> _Aim_
Identify each line in the records below that contains the string "size" and copy every such line in full.

-- begin --

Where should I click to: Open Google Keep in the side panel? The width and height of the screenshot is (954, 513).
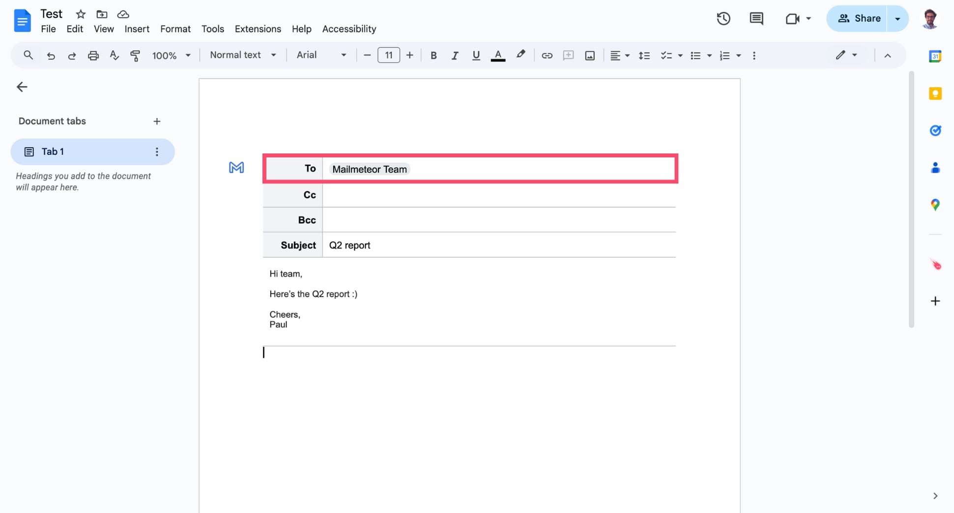(935, 93)
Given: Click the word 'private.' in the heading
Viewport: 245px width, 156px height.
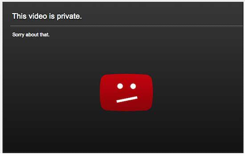Looking at the screenshot, I should point(69,16).
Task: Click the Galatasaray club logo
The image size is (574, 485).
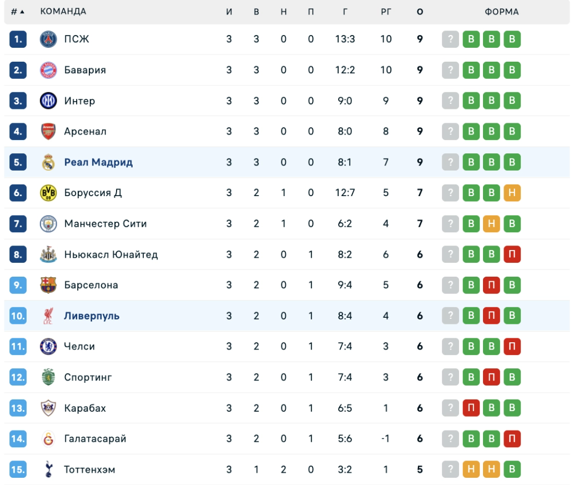Action: (x=48, y=439)
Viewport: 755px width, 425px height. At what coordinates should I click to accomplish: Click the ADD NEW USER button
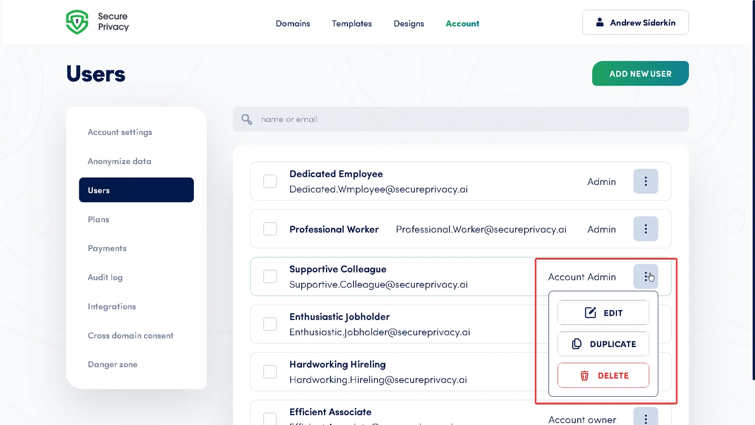tap(640, 73)
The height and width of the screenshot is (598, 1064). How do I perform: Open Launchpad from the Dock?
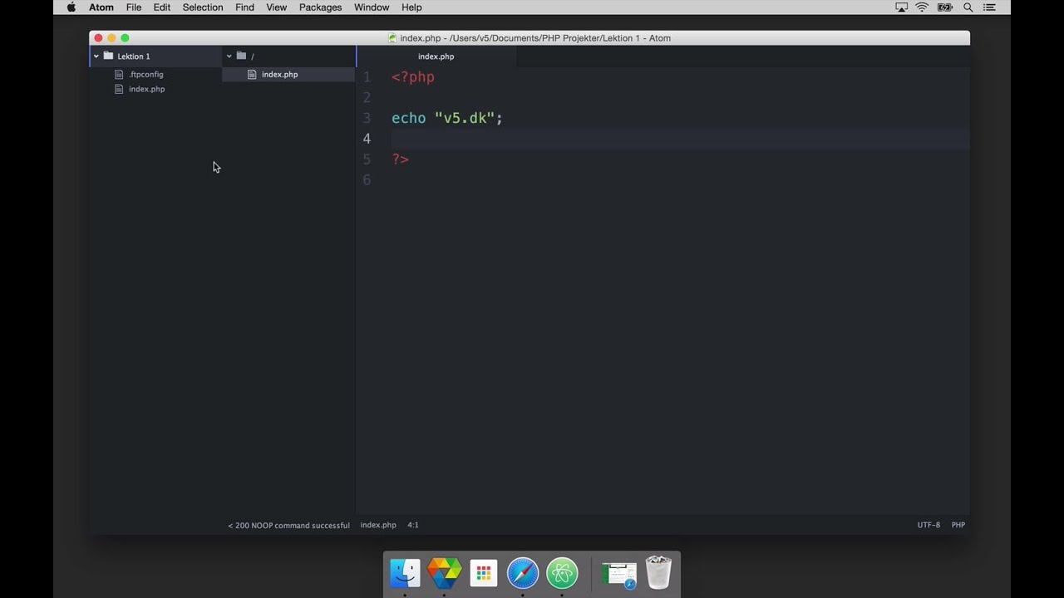click(483, 572)
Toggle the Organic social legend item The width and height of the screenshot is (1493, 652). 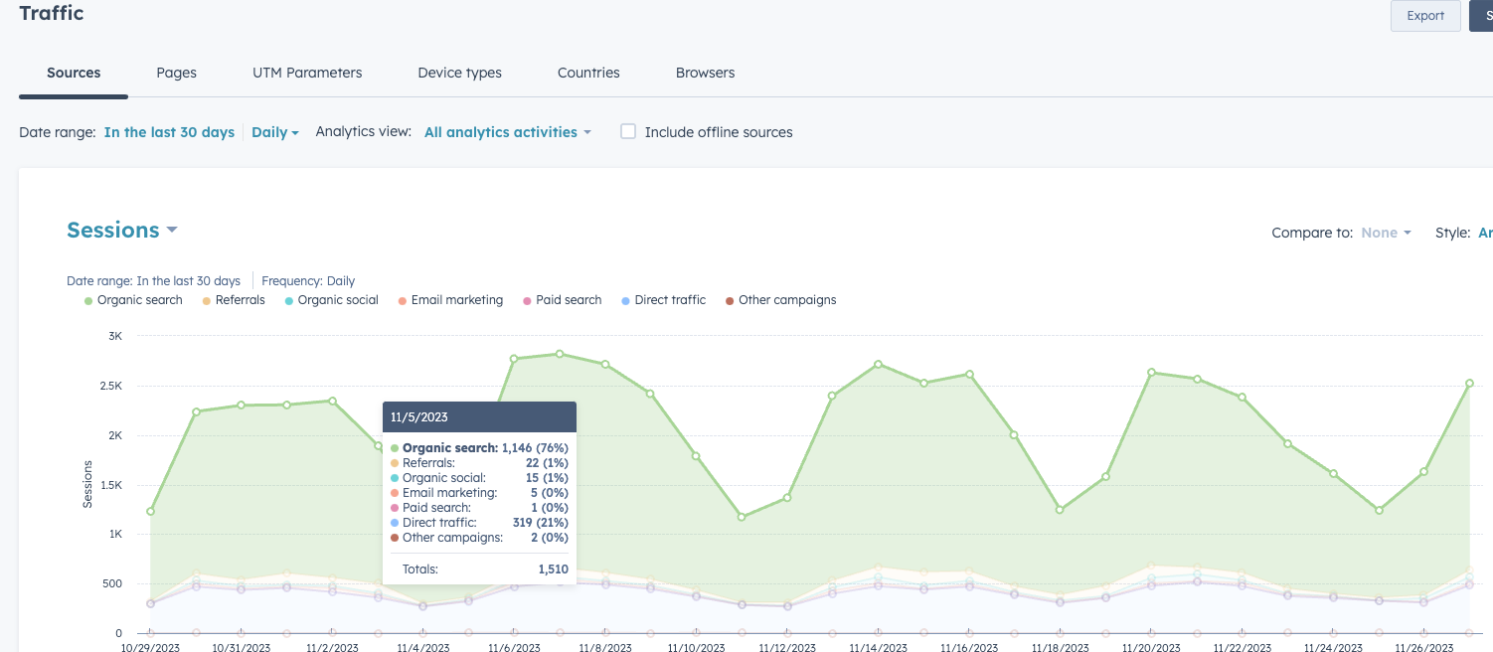[330, 299]
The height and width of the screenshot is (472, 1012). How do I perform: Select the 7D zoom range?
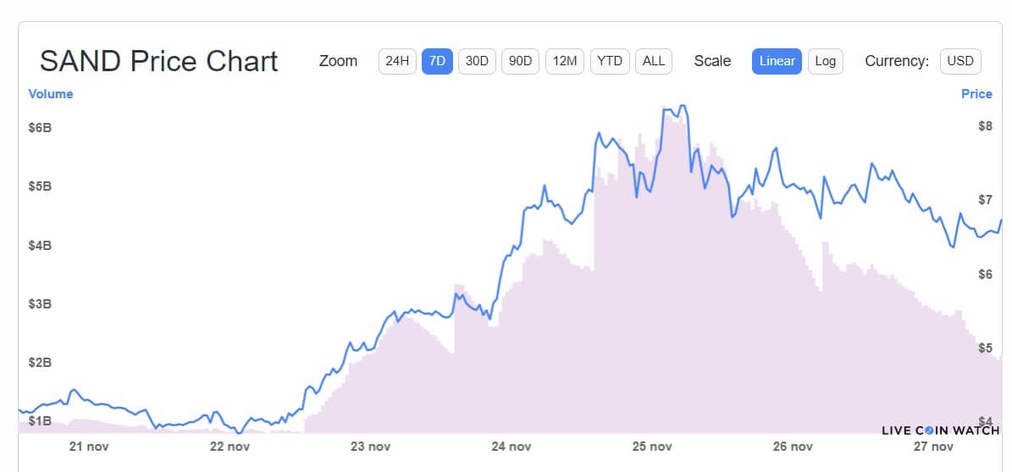pyautogui.click(x=437, y=61)
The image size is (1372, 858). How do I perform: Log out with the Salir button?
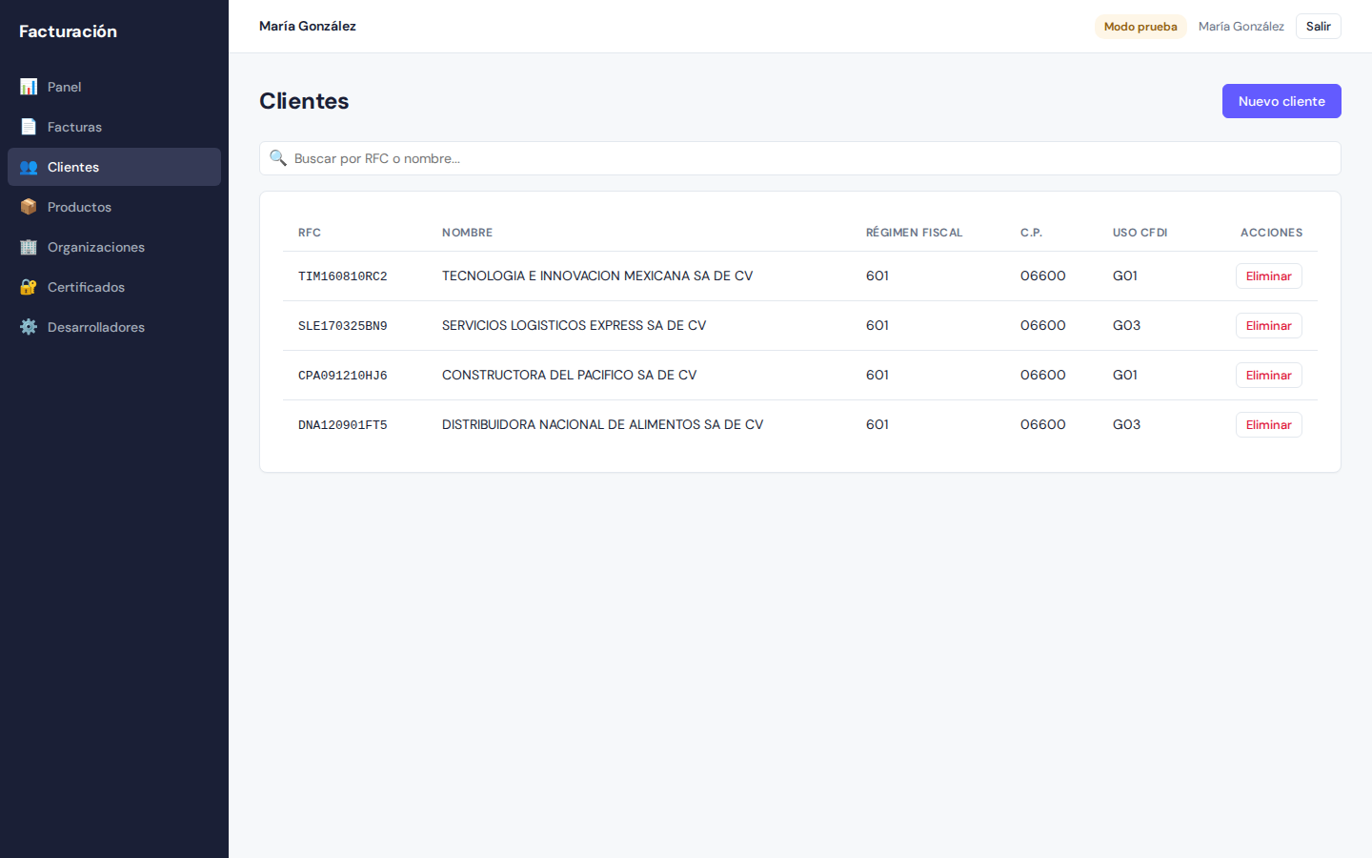[1318, 27]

-- end --

> _Reply to the exercise_
The image size is (574, 485).
The image size is (1372, 858). How do I perform: Log out with the Salir button?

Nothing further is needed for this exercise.